Benign October inflation raises hopes for more rate cuts
Inflation was steady at 1.7 percent in October, as cheaper rice prices and slower price increases in other food staples like meat and vegetables offset a faster rise in utility rates.
The latest figure, reported by the Philippine Statistics Authority (PSA) on Wednesday, settled within the 1.4- to 2.2-percent forecast range of the Bangko Sentral ng Pilipinas (BSP) for the month.
In the first 10 months, consumer price increases averaged 1.7 percent, undershooting the 2- to 4-percent target band of the BSP.
The cost of utilities and rent—the main drivers of inflation in October—rose 2.7 percent from 2.1 percent a month earlier, propelled by a 4.1-percent jump in electricity rates and a 5.7-percent increase in water bills.
The uptick was offset by slower food price pressure, which eased to 0.5 percent from 1 percent in the previous month.
Vegetable inflation cooled to 16.6 percent from 19.4 percent, while meat prices rose 5.2 percent, slower than 6 percent earlier. Price hikes in dairy products and eggs also moderated to 1.6 percent from 2.5 percent.
At the same time, rice prices fell by 17 percent in October, slightly deeper than the 16.9-percent decline a month earlier. The PSA said the downtrend may persist amid higher local production and the continued ban on rice imports.
Still, statisticians warned that vegetable prices could rise in the coming months due to recent typhoons.
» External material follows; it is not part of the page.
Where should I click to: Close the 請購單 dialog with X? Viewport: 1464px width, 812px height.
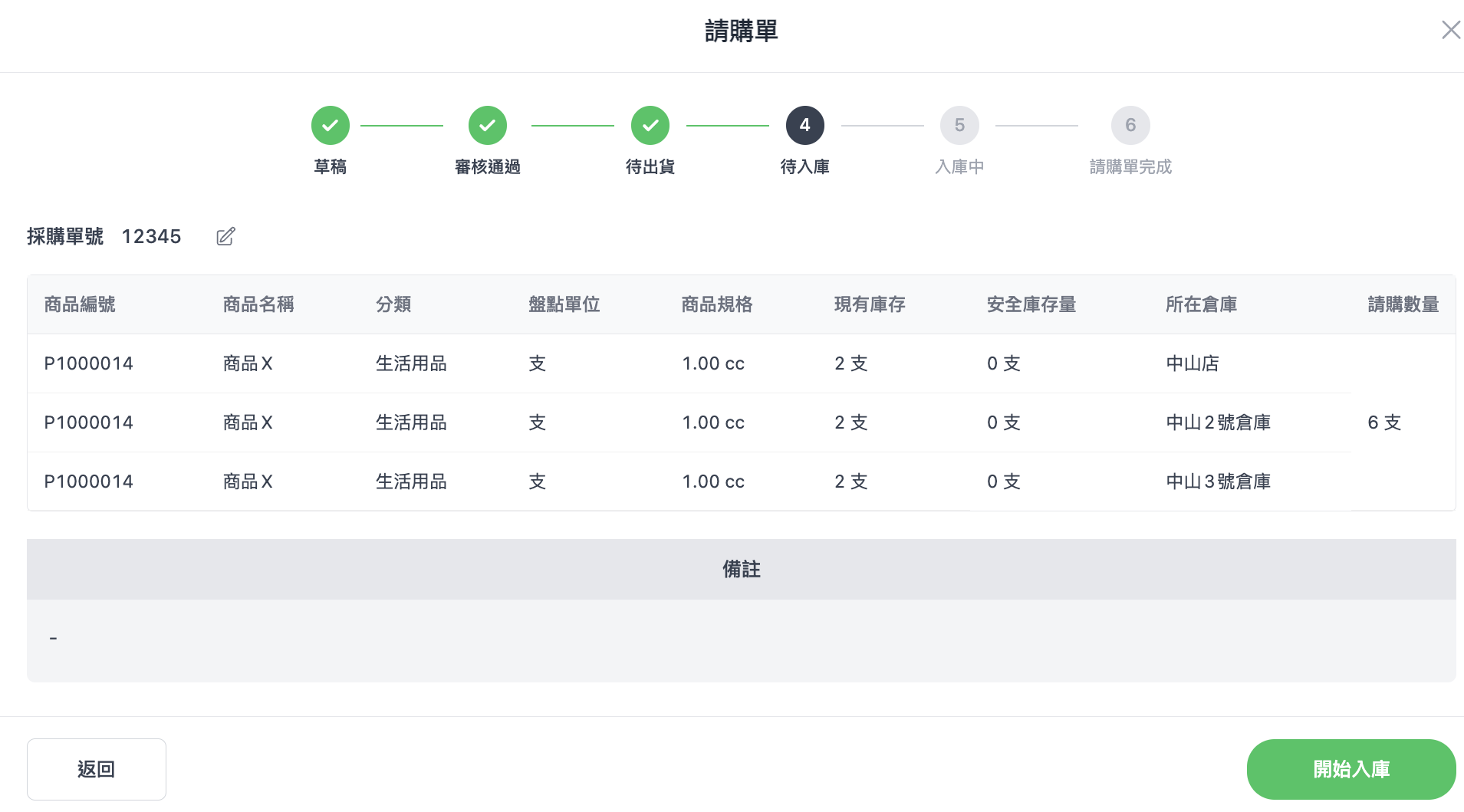pyautogui.click(x=1450, y=30)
Transport costs may also add pressure to inflation toward year-end as holiday demand builds.
“The steady headline inflation rate shows that our coordinated interventions are helping to maintain adequate supplies and keeping essential goods affordable,” Department of Economy, Planning and Development Secretary Arsenio Balisacan said.
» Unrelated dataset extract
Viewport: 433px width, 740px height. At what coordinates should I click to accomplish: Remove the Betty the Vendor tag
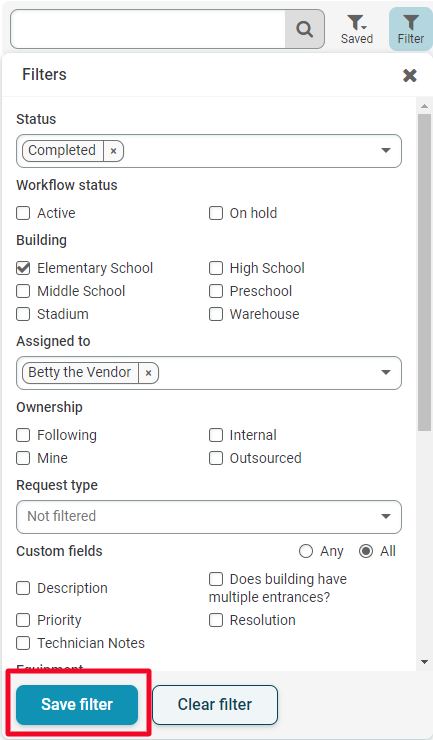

“We remain vigilant in managing risks from weather disturbances, global market volatility and other domestic factors that may affect prices in the coming months,” he added.
More room for BSP
With inflation remaining subdued, the case for additional policy rate cuts through the rest of the year and into 2026 remained alive, as the BSP maintained a pro-growth stance in a bid to supercharge an economy hit by governance issues and weather disturbances.
In a statement, the central bank said potential electricity rate adjustments and possible increases in tariffs on rice imports could add some upward pressures.
But even if those risks materialize, the BSP said they won’t be enough to upset its “generally benign” inflation outlook.
The BSP also flagged the “weakened” domestic growth prospects, citing depressed business sentiment amid the widening probe into anomalous infrastructure spending of the government.
Looking ahead, the central bank said it would use the fresh data to “reassess the impact of prior monetary action.”
In a note to clients, economists at Chinabank Research said more easing actions may be on the horizon.
“We expect overall inflation to remain low for the rest of the year, though upward price pressures may arise from energy—a hefty increase in local pump prices was announced this week—as well as from weather-sensitive food prices,” they said.
“With inflation running low, this would likely provide support for consumer spending and give room for the BSP to continue easing monetary policy,” they added.